* ACTIVITY
Transcribe the lines of the material from the one containing "The width and height of the screenshot is (921, 431)." through the one containing "center [604, 224].", inclusive.

* DATA RECORDS
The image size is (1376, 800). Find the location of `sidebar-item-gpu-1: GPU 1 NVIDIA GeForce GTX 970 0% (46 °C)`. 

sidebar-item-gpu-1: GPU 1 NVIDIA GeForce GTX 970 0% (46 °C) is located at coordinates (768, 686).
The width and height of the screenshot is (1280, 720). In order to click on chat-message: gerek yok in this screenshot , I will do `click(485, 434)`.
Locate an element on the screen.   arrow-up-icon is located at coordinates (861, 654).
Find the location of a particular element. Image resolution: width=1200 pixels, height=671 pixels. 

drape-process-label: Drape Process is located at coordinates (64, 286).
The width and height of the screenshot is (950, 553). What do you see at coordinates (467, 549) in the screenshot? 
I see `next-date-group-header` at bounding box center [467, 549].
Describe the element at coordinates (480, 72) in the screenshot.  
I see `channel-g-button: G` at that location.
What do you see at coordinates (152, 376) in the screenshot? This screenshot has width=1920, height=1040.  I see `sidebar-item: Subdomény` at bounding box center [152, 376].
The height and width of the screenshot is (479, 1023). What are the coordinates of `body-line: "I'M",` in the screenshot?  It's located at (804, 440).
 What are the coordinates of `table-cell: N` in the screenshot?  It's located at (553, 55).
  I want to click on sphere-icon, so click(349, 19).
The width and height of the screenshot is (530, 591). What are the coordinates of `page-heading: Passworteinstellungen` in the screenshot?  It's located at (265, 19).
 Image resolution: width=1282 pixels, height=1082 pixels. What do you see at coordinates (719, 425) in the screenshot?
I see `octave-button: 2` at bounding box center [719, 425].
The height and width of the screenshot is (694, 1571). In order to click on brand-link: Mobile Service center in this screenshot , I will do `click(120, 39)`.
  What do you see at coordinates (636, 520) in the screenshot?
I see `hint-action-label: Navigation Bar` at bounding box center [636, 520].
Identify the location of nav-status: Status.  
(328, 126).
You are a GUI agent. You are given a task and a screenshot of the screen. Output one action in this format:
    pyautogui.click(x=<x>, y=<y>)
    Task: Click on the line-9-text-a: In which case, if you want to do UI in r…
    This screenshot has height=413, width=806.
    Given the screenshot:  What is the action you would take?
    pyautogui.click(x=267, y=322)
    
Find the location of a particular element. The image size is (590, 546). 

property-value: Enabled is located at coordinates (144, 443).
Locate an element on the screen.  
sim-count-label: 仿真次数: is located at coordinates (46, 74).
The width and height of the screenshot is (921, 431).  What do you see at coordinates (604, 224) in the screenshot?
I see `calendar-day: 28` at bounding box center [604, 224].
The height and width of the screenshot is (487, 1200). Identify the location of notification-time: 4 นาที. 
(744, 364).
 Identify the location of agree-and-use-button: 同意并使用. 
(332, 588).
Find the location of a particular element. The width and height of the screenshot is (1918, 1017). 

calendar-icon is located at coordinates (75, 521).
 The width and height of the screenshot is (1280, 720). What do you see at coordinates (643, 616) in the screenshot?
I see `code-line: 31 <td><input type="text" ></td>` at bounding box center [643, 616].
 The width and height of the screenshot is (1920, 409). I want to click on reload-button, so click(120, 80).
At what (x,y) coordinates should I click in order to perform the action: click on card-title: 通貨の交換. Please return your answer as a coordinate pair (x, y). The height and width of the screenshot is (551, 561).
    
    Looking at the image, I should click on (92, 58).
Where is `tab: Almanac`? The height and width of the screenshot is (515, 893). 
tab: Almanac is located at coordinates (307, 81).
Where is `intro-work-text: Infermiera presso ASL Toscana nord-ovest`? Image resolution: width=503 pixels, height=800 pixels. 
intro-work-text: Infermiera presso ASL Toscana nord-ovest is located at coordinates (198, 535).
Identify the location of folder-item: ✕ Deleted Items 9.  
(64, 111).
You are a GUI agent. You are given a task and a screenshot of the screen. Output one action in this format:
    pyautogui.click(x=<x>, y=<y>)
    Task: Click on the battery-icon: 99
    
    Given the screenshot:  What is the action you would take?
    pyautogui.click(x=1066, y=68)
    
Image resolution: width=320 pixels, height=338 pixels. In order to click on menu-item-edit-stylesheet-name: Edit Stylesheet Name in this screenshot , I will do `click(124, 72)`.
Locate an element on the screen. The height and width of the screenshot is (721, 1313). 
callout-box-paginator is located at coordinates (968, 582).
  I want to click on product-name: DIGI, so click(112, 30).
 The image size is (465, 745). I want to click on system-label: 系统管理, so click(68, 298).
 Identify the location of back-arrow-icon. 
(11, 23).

* TASK OUTPUT
The width and height of the screenshot is (921, 431).  What do you see at coordinates (604, 224) in the screenshot?
I see `calendar-day: 28` at bounding box center [604, 224].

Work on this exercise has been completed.